## Set exercise 1
According to the packaging target guide, when should an app use the nsis-web target, and what does that target require at install time?
## Set exercise 2
Pick up the packaging target guide after its final line and carry it forward in the same style.

## Quoted text
□ □ □ □

Target Selection Guide
This page helps you choose the right packaging format for each platform. The right choice depends on your distribution method, target audience, and operational requirements.
Windows Targets
| Target | Format | Best For | Admin Required | Auto-Update |
|---|---|---|---|---|
nsis | .exe installer | Consumer apps (most common) | Optional (per-user mode) | electron-updater |
nsis-web | .exe web installer | Apps with large assets | Optional | electron-updater |
portable | .exe no-install | USB drives, no-install scenarios | No | Manual |
appx | .appx / .msix | Windows Store, enterprise MDM | Managed by Store | Store only |
msi | .msi | Enterprise deployment (SCCM/Intune/GPO) | Yes | Not supported via electron-updater |
msi-wrapped | .msi wrapping NSIS | Enterprise + existing NSIS installer | Yes | electron-updater |
squirrel.windows | .exe / NuGet | Legacy (not recommended) | No | Squirrel |
When to Use Each Windows Target
NSIS (nsis) — the default and best choice for most applications.
- Consumer software distributed via your website or GitHub releases
- Both per-user (no admin) and per-machine install modes available
- Script-based customization via NSIS macros (
.nshhooks) — not visual UI theming - Works with electron-updater for auto-updates
NSIS Web (nsis-web) — use when your app download is very large.
- Produces a small stub installer that downloads the full payload at install time
- Suitable for apps with many platform-specific binaries
- Requires internet connectivity at install time
Portable (portable) — use when no installation at all is the goal.

□ □ □ □

## Records shown
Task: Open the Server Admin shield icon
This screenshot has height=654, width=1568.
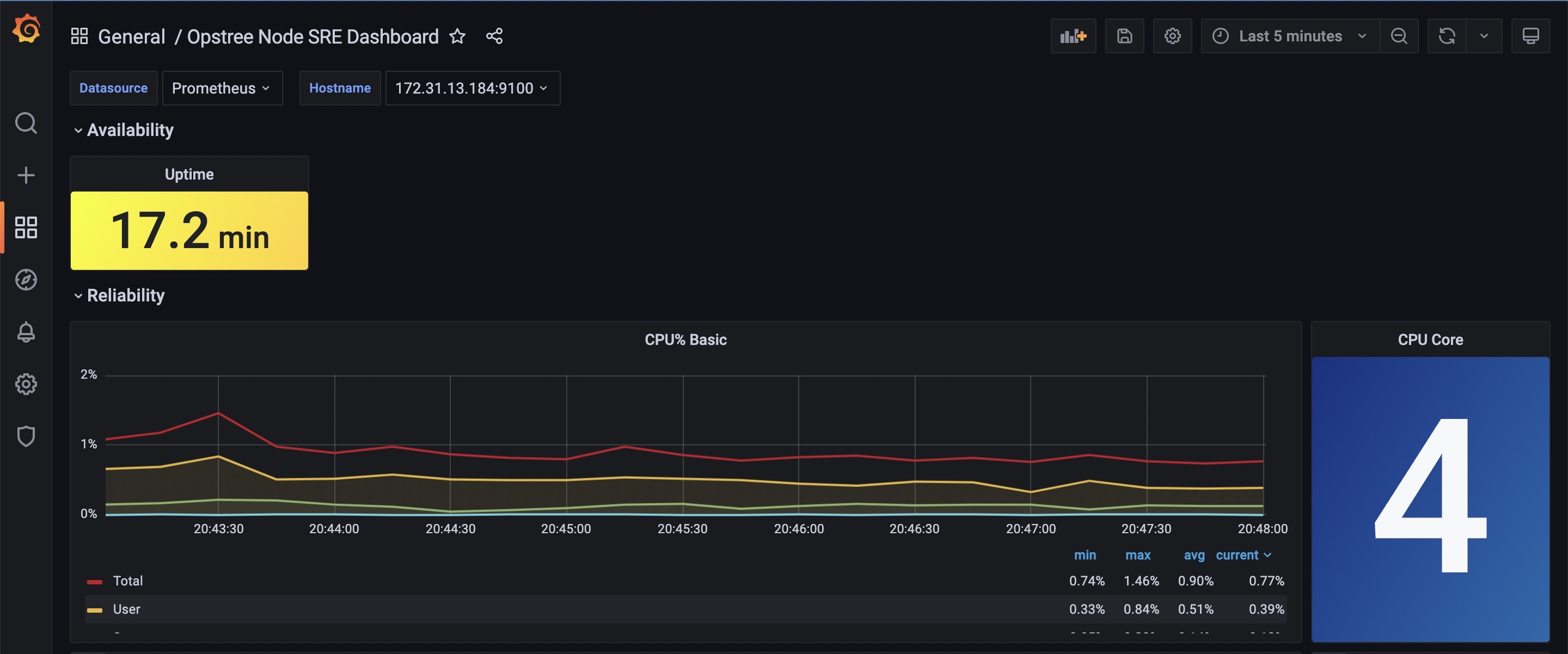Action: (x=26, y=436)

□ □ □ □

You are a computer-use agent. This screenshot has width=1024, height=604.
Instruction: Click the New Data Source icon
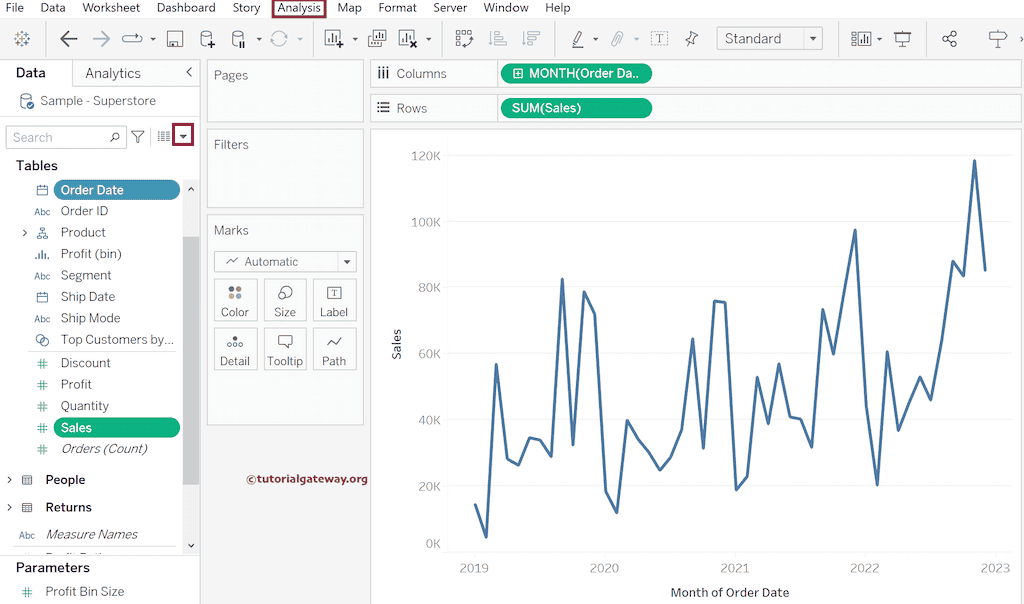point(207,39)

□ □ □ □

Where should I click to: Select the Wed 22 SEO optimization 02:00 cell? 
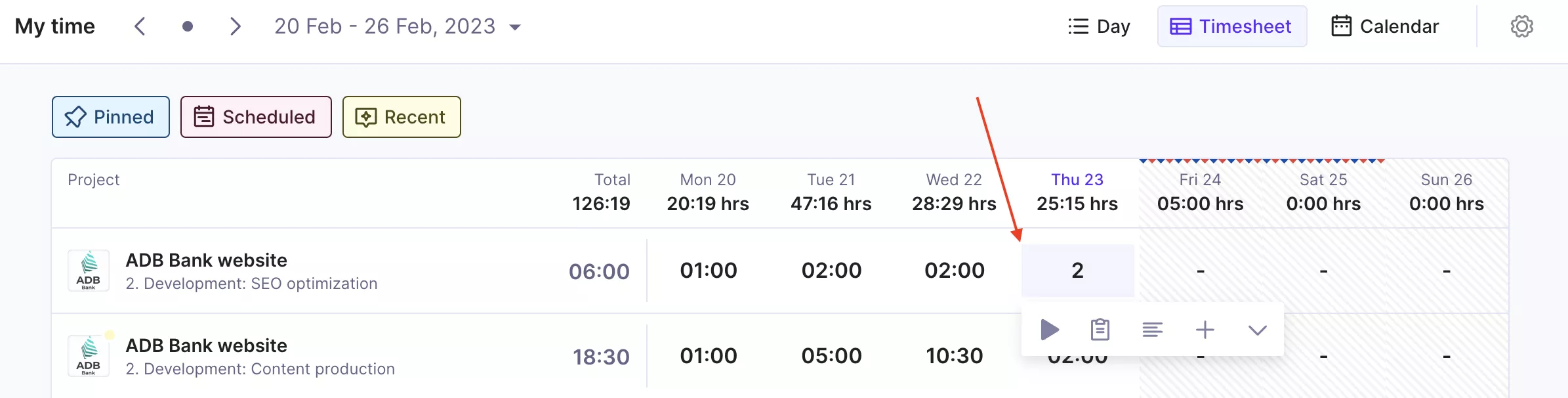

□ □ □ □

## Output 1
Use nsis-web when the app download is very large. It produces a small stub installer that downloads the full payload during installation, so it requires internet connectivity at install time.

## Output 2
- Single executable, runs from any location
- No registry entries, no Start menu entries
- Common for developer tools, USB-stick deployments
- Auto-updates require manual implementation
AppX (appx) — use for Windows Store distribution or enterprise MDM.
- Required for listing in the Microsoft Store
- Enterprise IT can deploy via Intune/MDM without the Store
- Code signing with a trusted certificate is required for sideloading
- See AppX Configuration
MSI (msi) — use for enterprise deployment via Group Policy or SCCM.
- IT departments can deploy silently across managed machines
- Supports standard MSI command-line flags (
/quiet,/passive) - Upgrade code is critical — changing it breaks silent upgrades of existing installs
- See MSI Configuration
MSI-Wrapped (msi-wrapped) — use when you need MSI packaging but want NSIS features.
- Wraps your existing NSIS installer inside an MSI container
- Enables Group Policy deployment of apps with NSIS-based setup logic
- See MSI-Wrapped Configuration
Windows Decision Tree
Do you need Windows Store distribution?
→ Yes: AppX
Do you need enterprise GPO/SCCM/Intune deployment?
→ Yes, native MSI: MSI
→ Yes, but keep NSIS features: MSI-Wrapped
Is this a consumer app?
→ Normal installer: NSIS (default)
→ Very large download: NSIS-Web
→ No installation at all: Portable
macOS Targets
| Target | Format | Best For | Code Signing | Notarization |
|---|---|---|---|---|
dmg | .dmg disk image | Standard consumer distribution | Developer ID Application | Required (10.15+) |
pkg | .pkg installer | System-level installs, launch agents | Developer ID Installer | Required (10.15+) |
zip | .zip archive | Update server payload, minimal size | Developer ID Application | Required (10.15+) |
mas | App bundle (Store) | Mac App Store | Apple Distribution | No (Apple signs) |
mas-dev | App bundle (dev) | Testing MAS builds locally | Apple Development | No |
dir | Directory | Development / debugging | Optional | No |
When to Use Each macOS Target
DMG (dmg) — the standard for consumer macOS distribution.
- Drag-and-drop install with
/Applicationsshortcut - Customizable window, background, icon layout
- electron-updater supports updates via ZIP payload
- See DMG Configuration
PKG (pkg) — use when you need system-level installation.
- Required for kernel extensions, launch daemons, or files outside
/Applications - Pre/post-install scripts via the
scriptsdirectory - Requires a separate "Developer ID Installer" certificate
- See PKG Configuration
ZIP — use as the update payload for electron-updater.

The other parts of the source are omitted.